The Problem of Suffering...

...runs like this: God is omnipotent (can do anything) and omniscient (knows everything). He is also perfectly good. But there is suffering in the world. Either God cannot do anything about this suffering (not omnipotent and/or omniscient) or he chooses not to, in which case he is not perfectly good.

In summary, for suffering to exist in the world God must either be powerless over it, or be a real big jerk.

This question of whether suffering is compatible with belief in God (I mean the God of Abraham and Paul, the great unchangeable I AM) perplexes and discourages many Christians. It is often a stumbling block for those seeking God. And it has been a powerful argument for atheism for thousands of years.

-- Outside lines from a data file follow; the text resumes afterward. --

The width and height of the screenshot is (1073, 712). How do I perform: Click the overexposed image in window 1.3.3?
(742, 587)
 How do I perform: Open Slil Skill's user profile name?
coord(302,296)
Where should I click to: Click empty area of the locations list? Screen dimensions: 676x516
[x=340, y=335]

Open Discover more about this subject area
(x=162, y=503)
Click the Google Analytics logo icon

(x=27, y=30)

I am a Christian, so I will approach the problem from a Christian point of view. I will be making certain assumptions that I feel no need to defend. I do not have to defend all of my faith every time I defend part of my faith.


What's the problem? 
The problem of suffering is even bigger than you think. Every terrible thing that happens on this planet happens, in one sense, because God does not prevent it. Every death. Every rape. Every mugging, mutilation, assault, arson, war crime, and act of littering happens because he does not prevent it. I believe he does not cause these things to happen, he does not actively will them, but nonetheless he certainly allows them to happen.

But let me restate the question of "what is the problem?" in a slightly different way. How do you identify this problem? When you say that the world should not be this way, should not contain suffering, against what are you comparing it? No human has ever experienced a world without suffering. Yet suffering is not only not hardwired into our expectations of the world, we actually expect or hope for a world without suffering.

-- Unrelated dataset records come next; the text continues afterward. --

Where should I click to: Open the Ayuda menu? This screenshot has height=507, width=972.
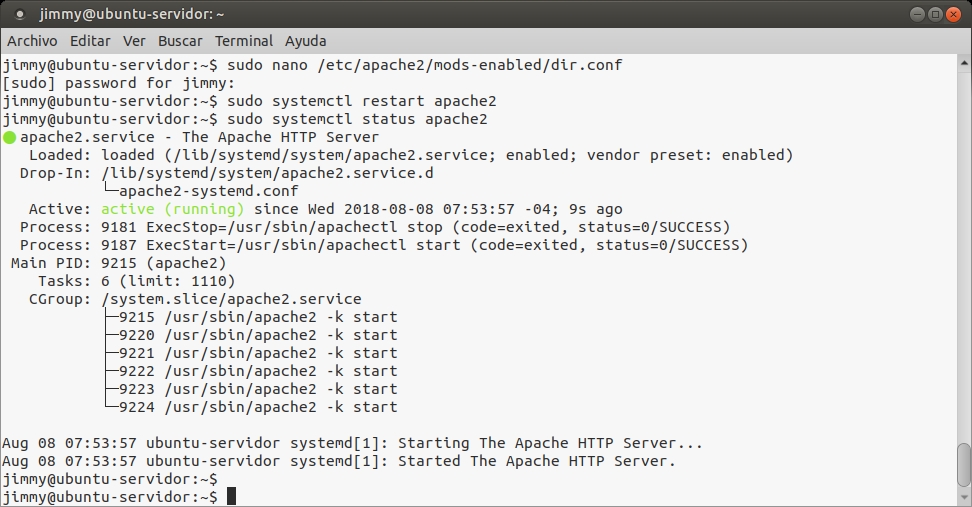(305, 41)
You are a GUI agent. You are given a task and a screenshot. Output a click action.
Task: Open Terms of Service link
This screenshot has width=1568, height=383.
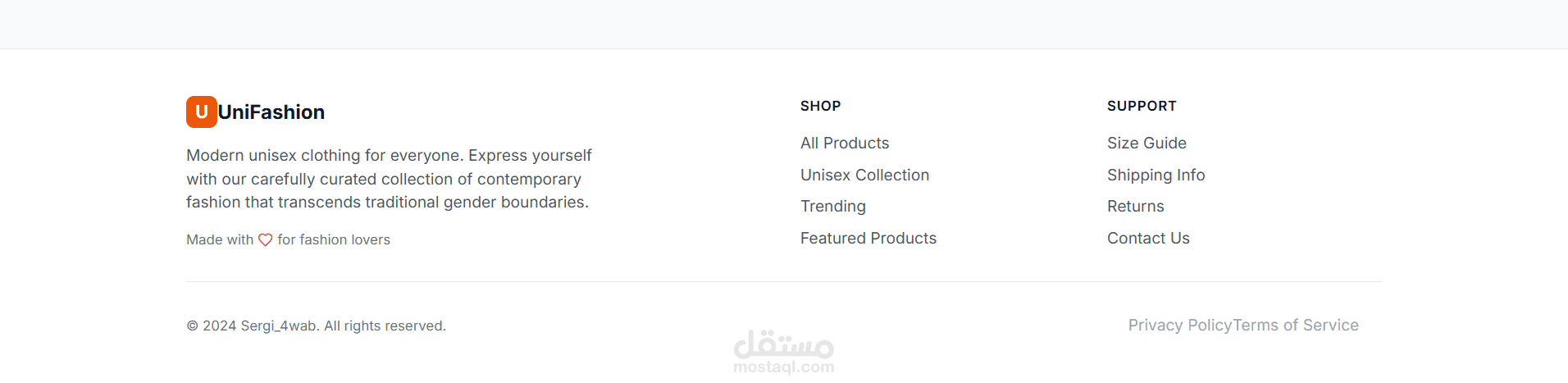tap(1296, 326)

This could be called imagination. I call it an awareness of what we are supposed to be and have. What we all silently expect is a perfect world. Most people try to create it for themselves while knowing it is impossible, but that is their desire: a perfect world. I believe perfection is not just a concept.

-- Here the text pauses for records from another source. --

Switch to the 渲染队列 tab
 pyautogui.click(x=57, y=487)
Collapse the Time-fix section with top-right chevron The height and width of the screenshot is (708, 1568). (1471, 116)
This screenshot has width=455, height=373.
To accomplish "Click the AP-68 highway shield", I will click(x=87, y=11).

Perfection exists, and its name is God.

Perfection exists, and the state of humanity experiencing perfection is called perfect relationship with God. Heaven. The new creation.

So the problem, phrased differently, is: why am I not in heaven already?


Why not straight to heaven? 
If God is so good and loves us so much, why didn't he create the world and put us all straight into heaven?

Well, he sort of did that.

God created humanity and put them in a garden. He told them to take care of the garden. He visited regularly. The only negative instruction he gave them was don't eat from that tree there, because if you do you will die. Humanity was created to obey God and reflect his glory, to see and revel in his total amazing perfection. Adam and Eve (yes, both of them) chose to disobey God's instructions and make their own rules. They wanted to run their own lives.

God doesn't kill them. He could have wiped away the world and started again. Instead, he boots them out of the garden and they have to work for a living. But he promises them that one day Eve's descendants will triumph over the serpent - that is, the creature that tempted them into disobeying God.

What does all this have to do with you? Well, if you were put in Adam or Eve's place you would make the same decision. That's what makes you a human - all humans are disobedient now. You can't overcome what you are. Ever since the first two humans disobeyed God we have all been unable to obey God. We are all sinners.

It is this sin which messed the world up. God created the world as good, harmonious, fruitful. Human sin made it chaotic, painful, riddled with suffering.

It is humanity that is responsible for suffering. I don't mean that you yourself directly cause your own suffering, but the choices of Adam and Eve - the same choices you yourself would make - have broken the world. We choose to disobey God every day. Can we really get pissed at him when we suffer as a result of past disobedience?


Can't God fix it? 

Yes he can. He's omnipotent.

But consider this. Your sin is mixed up with the suffering in the world. Your sinful desires don't cause the suffering, but they come from the same source: the original sin of humanity. God can sweep in and take away the suffering. In fact, he is going to.

But when he does he will deal with the problem at the source. He will judge sin, and everything that is not perfect will be swept away by his anger. This includes people. Have you ever sinned? Have you ever done one thing that would not make God proud of you as his child? Then you're going to be swept away by his wrath as well.

God has provided a way out of this problem. He sent his son Jesus to pay for everyone's sins. Everyone who trusts in Jesus is shielded from wrath because God sees Jesus' perfection instead of human sin (Jesus being God, and therefore perfect).

The only reason God holds back the end to suffering, the re-creation of the world, the terrible flood of his righteous and judging anger, is so that as many people as possible will be saved by trusting in Jesus. Suffering will end. Judgement will come.